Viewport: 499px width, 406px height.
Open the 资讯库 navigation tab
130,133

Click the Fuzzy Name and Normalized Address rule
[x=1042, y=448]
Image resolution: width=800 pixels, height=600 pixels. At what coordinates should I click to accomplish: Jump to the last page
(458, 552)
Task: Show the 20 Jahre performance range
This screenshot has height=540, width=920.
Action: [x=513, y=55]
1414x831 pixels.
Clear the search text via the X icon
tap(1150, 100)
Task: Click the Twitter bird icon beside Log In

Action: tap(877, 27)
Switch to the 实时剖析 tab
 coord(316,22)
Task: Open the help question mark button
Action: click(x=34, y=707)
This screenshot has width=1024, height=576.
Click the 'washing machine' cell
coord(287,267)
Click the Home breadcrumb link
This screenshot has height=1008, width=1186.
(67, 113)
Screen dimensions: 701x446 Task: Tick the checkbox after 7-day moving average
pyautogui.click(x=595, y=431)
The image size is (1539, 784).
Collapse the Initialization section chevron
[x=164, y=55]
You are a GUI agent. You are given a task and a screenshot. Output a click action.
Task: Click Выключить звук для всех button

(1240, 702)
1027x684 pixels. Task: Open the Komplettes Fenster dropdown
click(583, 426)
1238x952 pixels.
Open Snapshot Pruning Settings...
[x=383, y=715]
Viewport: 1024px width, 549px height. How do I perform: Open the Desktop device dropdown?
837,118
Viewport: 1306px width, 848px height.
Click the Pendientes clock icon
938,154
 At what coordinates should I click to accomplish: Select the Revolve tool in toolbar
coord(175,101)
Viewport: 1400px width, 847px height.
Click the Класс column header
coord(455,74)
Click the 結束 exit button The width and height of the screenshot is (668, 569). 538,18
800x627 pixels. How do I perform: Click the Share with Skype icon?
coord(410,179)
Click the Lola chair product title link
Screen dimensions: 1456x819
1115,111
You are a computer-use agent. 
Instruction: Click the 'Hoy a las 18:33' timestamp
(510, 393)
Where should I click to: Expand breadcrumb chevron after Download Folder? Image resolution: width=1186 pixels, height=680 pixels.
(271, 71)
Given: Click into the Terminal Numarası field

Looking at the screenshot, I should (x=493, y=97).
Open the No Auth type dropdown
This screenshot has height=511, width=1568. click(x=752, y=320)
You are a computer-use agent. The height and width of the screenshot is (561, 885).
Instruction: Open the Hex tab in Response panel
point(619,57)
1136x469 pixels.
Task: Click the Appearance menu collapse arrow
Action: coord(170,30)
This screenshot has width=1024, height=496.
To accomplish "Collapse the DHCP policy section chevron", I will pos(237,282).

§ §

DIRECTIONS FOR THIS TASK> Return all of the entries exactly as they were supplied.

ANSWER BELOW>
Viewport: 499px width, 406px height.
Open the 资讯库 navigation tab
130,133

Click the Fuzzy Name and Normalized Address rule
[x=1042, y=448]
Image resolution: width=800 pixels, height=600 pixels. At what coordinates should I click to accomplish: Jump to the last page
(458, 552)
Task: Show the 20 Jahre performance range
This screenshot has height=540, width=920.
Action: [x=513, y=55]
1414x831 pixels.
Clear the search text via the X icon
tap(1150, 100)
Task: Click the Twitter bird icon beside Log In

Action: tap(877, 27)
Switch to the 实时剖析 tab
 coord(316,22)
Task: Open the help question mark button
Action: click(x=34, y=707)
This screenshot has width=1024, height=576.
Click the 'washing machine' cell
coord(287,267)
Click the Home breadcrumb link
This screenshot has height=1008, width=1186.
(67, 113)
Screen dimensions: 701x446 Task: Tick the checkbox after 7-day moving average
pyautogui.click(x=595, y=431)
The image size is (1539, 784).
Collapse the Initialization section chevron
[x=164, y=55]
You are a GUI agent. You are given a task and a screenshot. Output a click action.
Task: Click Выключить звук для всех button

(1240, 702)
1027x684 pixels. Task: Open the Komplettes Fenster dropdown
click(583, 426)
1238x952 pixels.
Open Snapshot Pruning Settings...
[x=383, y=715]
Viewport: 1024px width, 549px height. How do I perform: Open the Desktop device dropdown?
837,118
Viewport: 1306px width, 848px height.
Click the Pendientes clock icon
938,154
 At what coordinates should I click to accomplish: Select the Revolve tool in toolbar
coord(175,101)
Viewport: 1400px width, 847px height.
Click the Класс column header
coord(455,74)
Click the 結束 exit button The width and height of the screenshot is (668, 569). 538,18
800x627 pixels. How do I perform: Click the Share with Skype icon?
coord(410,179)
Click the Lola chair product title link
Screen dimensions: 1456x819
1115,111
You are a computer-use agent. 
Instruction: Click the 'Hoy a las 18:33' timestamp
(510, 393)
Where should I click to: Expand breadcrumb chevron after Download Folder? Image resolution: width=1186 pixels, height=680 pixels.
(271, 71)
Given: Click into the Terminal Numarası field

Looking at the screenshot, I should (x=493, y=97).
Open the No Auth type dropdown
This screenshot has height=511, width=1568. click(x=752, y=320)
You are a computer-use agent. The height and width of the screenshot is (561, 885).
Instruction: Open the Hex tab in Response panel
point(619,57)
1136x469 pixels.
Task: Click the Appearance menu collapse arrow
Action: coord(170,30)
This screenshot has width=1024, height=496.
To accomplish "Collapse the DHCP policy section chevron", I will pos(237,282).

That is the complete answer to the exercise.